Given a function, how do you determine which namespace it has come from?

For example, if I type mean.default at the command prompt, the output includes the fact that it is in the base package. I want to be able to do something like getNamespace(mean.default) and have it return "base" (or the actual base environment).

There is a getNamespace function but seems to only accept package names rather than function names.

print.function uses internal code to retrieve the namespace. I got as far as browsing do_printfunction in src/main/print.c but then gave up.

5
Three excellent answers; thanks all.

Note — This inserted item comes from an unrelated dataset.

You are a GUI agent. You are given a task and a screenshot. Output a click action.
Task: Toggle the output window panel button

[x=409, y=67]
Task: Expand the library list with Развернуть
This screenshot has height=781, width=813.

Tough to choose between them since they all work, so I'm going with the popular vote.Richie Cotton

5 Answers

43
votes

I very recently learned about find() which seems to do just this.

R> find("ls")
[1] "package:base"
R> find("na.locf")
[1] "package:zoo"
18
votes

You want getNamespaceName + environment:

getNamespaceName(environment(mean.default))
# [1] "base"
16
votes

findFunction is another option and ?findFunction says you should use it instead of find with mode="function". The result of findFunction is a list of the environment(s) where the visible versions of the function are located.

2
votes

This function searches functions in the loaded namespaces and global environment:

getEnvName <- function(f) {
    attached <- c(environmentName(.GlobalEnv), loadedNamespaces())
    envs <- c(.GlobalEnv, lapply(attached[-1], .getNamespace))
    attached[vapply(envs, function(env) exists(f, env, inherits = FALSE), logical(1))]
}
median <- function() {}
getEnvName("median")
#> [1] "R_GlobalEnv" "stats"
getEnvName(".try_quietly")
#> [1] "tools"
getEnvName("getEnvName")
#> [1] "R_GlobalEnv"
0
votes

getNamespaceName() as proposed in @hadley's answer doesn't work when the function isn't in the current namespace.

The following does:

environmentName(findFunction(f = "str_detect",
                             where = getNamespace("stringr"))[[1]])

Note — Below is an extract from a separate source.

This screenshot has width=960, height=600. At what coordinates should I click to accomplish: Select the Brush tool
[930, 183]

Set the where argument according to your needs. Its documentation:

The environment, namespace, or search-list position from which to search for objects. By default, start at the top-level environment of the calling function, typically the global environment (i.e., use the search list), or the namespace of a package from which the call came. It is important to supply this argument when calling any of these functions indirectly. With package namespaces, the default is likely to be wrong in such calls.